Provided records -
☆ ☆ ☆ ☆

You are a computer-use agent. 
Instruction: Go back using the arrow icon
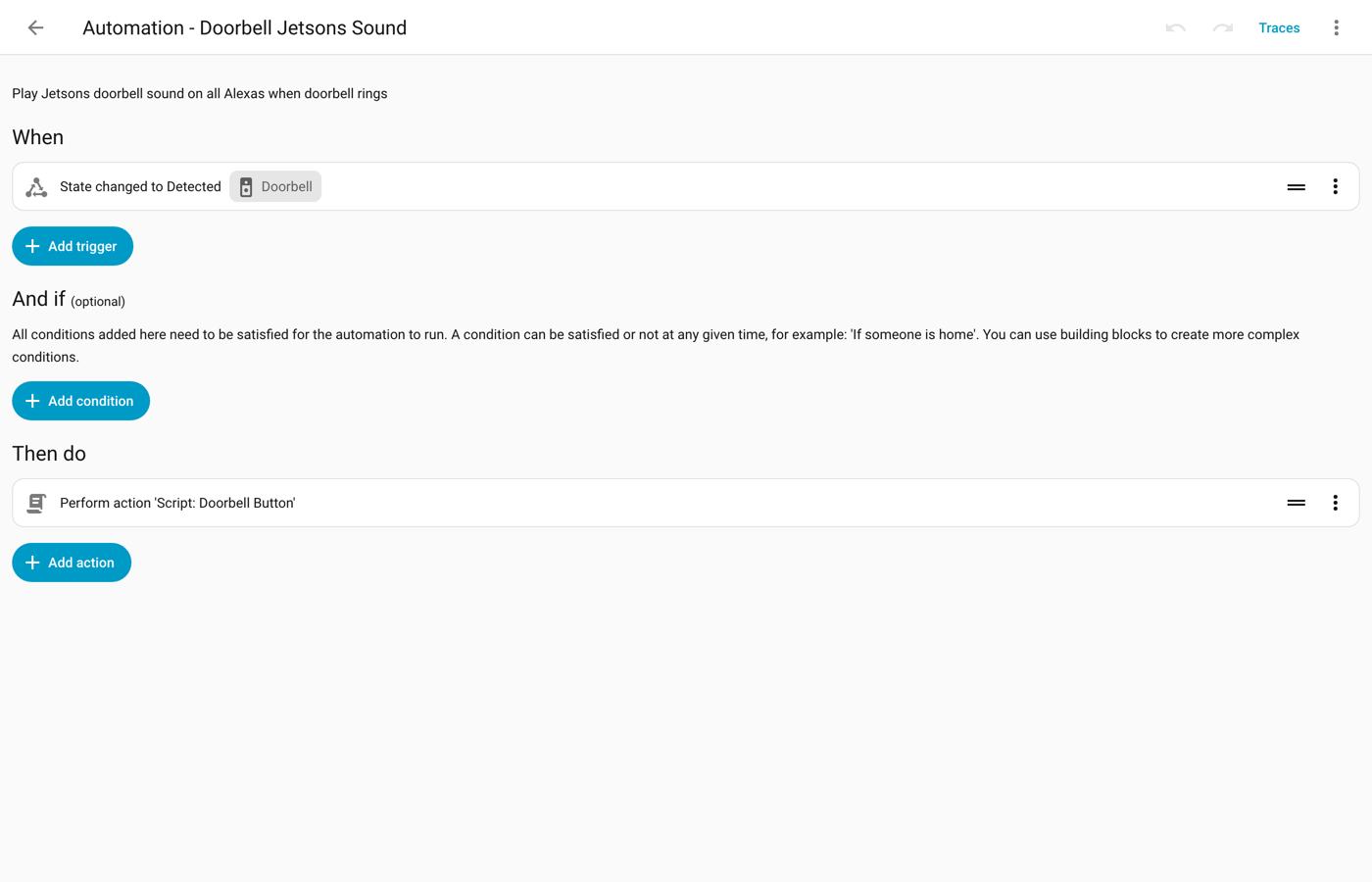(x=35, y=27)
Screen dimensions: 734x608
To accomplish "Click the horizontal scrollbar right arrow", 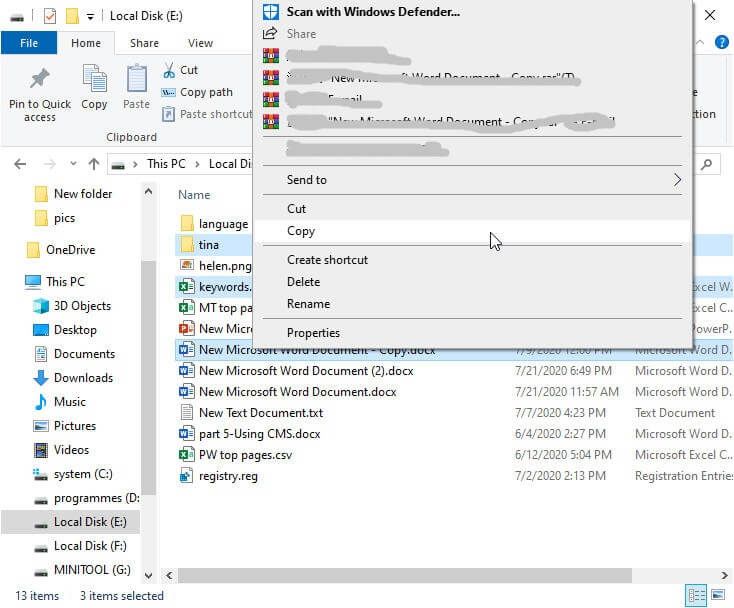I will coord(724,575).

☆ ☆ ☆ ☆

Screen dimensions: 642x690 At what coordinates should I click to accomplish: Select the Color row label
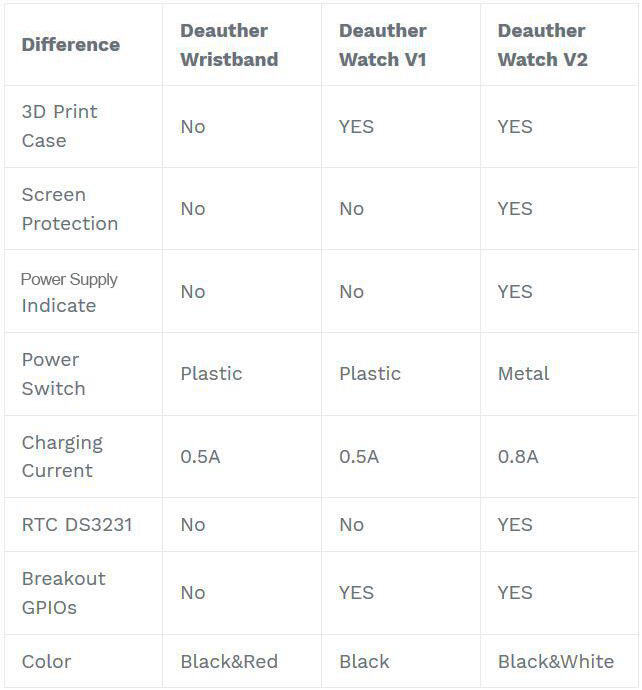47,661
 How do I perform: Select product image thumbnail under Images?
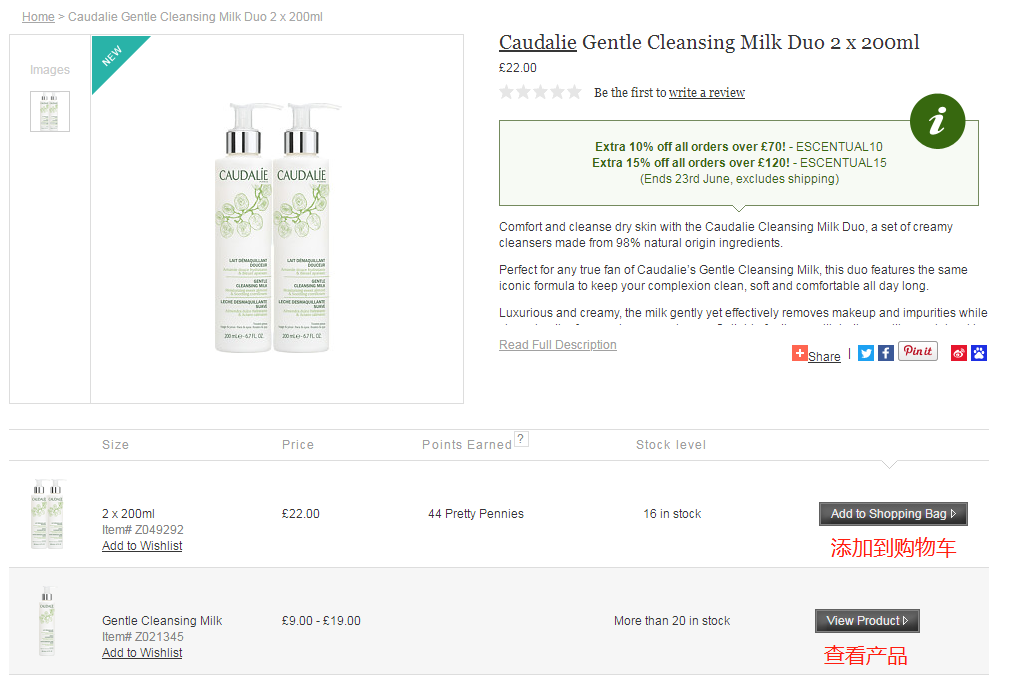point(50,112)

☆ ☆ ☆ ☆

From the records above, take the lines between the one containing "Screen dimensions: 642x690" and the one containing "point(50,112)", inclusive, and render them as a Markdown table with columns "Row" and "Content", skipping blank lines. Leave out the pictures.

Complete answer -
| Row | Content |
|---|---|
| 1 | Screen dimensions: 642x690 At what coordinates should I click to accomplish: Select the Color row label |
| 2 | 47,661 |
| 3 |  How do I perform: Select product image thumbnail under Images? |
| 4 | point(50,112) |